This program traces kernel functions and frequency counts them with their entire
kernel stack trace, summarized in-kernel for efficiency. For example, counting
stack traces that led to submit_bio(), which creates block device I/O:
# ./stackcount submit_bio
Tracing 1 functions for "submit_bio"... Hit Ctrl-C to end.
^C
submit_bio
submit_bh
journal_submit_commit_record.isra.13
jbd2_journal_commit_transaction
kjournald2
kthread
ret_from_fork
mb_cache_list
1
submit_bio
__block_write_full_page.constprop.39
block_write_full_page
blkdev_writepage
__writepage
write_cache_pages
generic_writepages
do_writepages
__writeback_single_inode
writeback_sb_inodes
__writeback_inodes_wb
2
submit_bio
__block_write_full_page.constprop.39
block_write_full_page
blkdev_writepage
__writepage
write_cache_pages
generic_writepages
do_writepages
__filemap_fdatawrite_range
filemap_fdatawrite
fdatawrite_one_bdev
36
submit_bio
submit_bh
jbd2_journal_commit_transaction
kjournald2
kthread
ret_from_fork
mb_cache_list
38
submit_bio
ext4_writepages
do_writepages
__filemap_fdatawrite_range
filemap_flush
ext4_alloc_da_blocks
ext4_rename
ext4_rename2
vfs_rename
sys_rename
entry_SYSCALL_64_fastpath
79
Detaching...
The output shows unique stack traces, in order from leaf (on-CPU) to root,
followed by their occurrence count. The last stack trace in the above output
shows syscall handling, ext4_rename(), and filemap_flush(): looks like an
application issued file rename has caused back end disk I/O due to ext4
block allocation and a filemap_flush(). I'd have to browse the code to those
functions to confirm!
The order of printed stack traces is from least to most frequent. The most
frequent in this case, the ext4_rename() stack, was taken 79 times during
tracing.
It can be useful to trace the path to submit_bio to explain unusual rates of
disk IOPS. These could have in-kernel origins (eg, background scrub).
This version of stackcount truncates stacks to 10 levels deep (plus 1 for
the traced function, so 11).
As another example, here are the code paths that led to ip_output(), which
sends a packet at the IP level:
# ./stackcount ip_output
Tracing 1 functions for "ip_output"... Hit Ctrl-C to end.
§ §
**TASK LIST:**
1. What occurrence counts are printed after the stack traces in the stackcount excerpt? List all of them.
2. Swap "File menu" for "Edit menu" in the entries from the first line through the line containing "pyautogui.click(x=54, y=163)", leaving everything else unchanged, and give only those lines.
The stackcount excerpt and the entries come from separate sources.

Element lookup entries
§ §
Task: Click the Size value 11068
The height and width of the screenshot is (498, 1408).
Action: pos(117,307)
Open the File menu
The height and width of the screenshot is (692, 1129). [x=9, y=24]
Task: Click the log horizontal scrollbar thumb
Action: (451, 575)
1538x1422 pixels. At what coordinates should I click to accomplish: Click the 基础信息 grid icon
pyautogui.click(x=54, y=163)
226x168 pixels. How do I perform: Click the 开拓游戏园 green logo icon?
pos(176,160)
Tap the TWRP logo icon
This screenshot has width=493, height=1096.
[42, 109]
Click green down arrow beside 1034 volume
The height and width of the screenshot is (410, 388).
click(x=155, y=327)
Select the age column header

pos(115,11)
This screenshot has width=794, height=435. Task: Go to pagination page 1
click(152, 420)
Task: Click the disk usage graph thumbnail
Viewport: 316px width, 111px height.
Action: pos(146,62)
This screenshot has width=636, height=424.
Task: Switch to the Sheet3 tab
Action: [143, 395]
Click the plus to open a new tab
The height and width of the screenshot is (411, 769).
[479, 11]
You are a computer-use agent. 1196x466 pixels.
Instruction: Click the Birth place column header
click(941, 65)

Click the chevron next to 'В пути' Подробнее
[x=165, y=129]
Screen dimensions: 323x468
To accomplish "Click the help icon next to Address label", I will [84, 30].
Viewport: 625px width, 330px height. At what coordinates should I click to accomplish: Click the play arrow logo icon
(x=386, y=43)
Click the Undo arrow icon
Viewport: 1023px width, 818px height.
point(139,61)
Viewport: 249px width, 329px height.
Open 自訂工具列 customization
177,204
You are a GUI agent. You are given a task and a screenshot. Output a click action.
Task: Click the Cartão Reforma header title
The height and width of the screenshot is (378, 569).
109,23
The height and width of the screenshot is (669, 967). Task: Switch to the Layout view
§ §
**ANSWERS GIVEN:**
1. 1, 2, 36, 38, 79

2.
Task: Click the Size value 11068
The height and width of the screenshot is (498, 1408).
Action: pos(117,307)
Open the Edit menu
The height and width of the screenshot is (692, 1129). [x=9, y=24]
Task: Click the log horizontal scrollbar thumb
Action: (451, 575)
1538x1422 pixels. At what coordinates should I click to accomplish: Click the 基础信息 grid icon
pyautogui.click(x=54, y=163)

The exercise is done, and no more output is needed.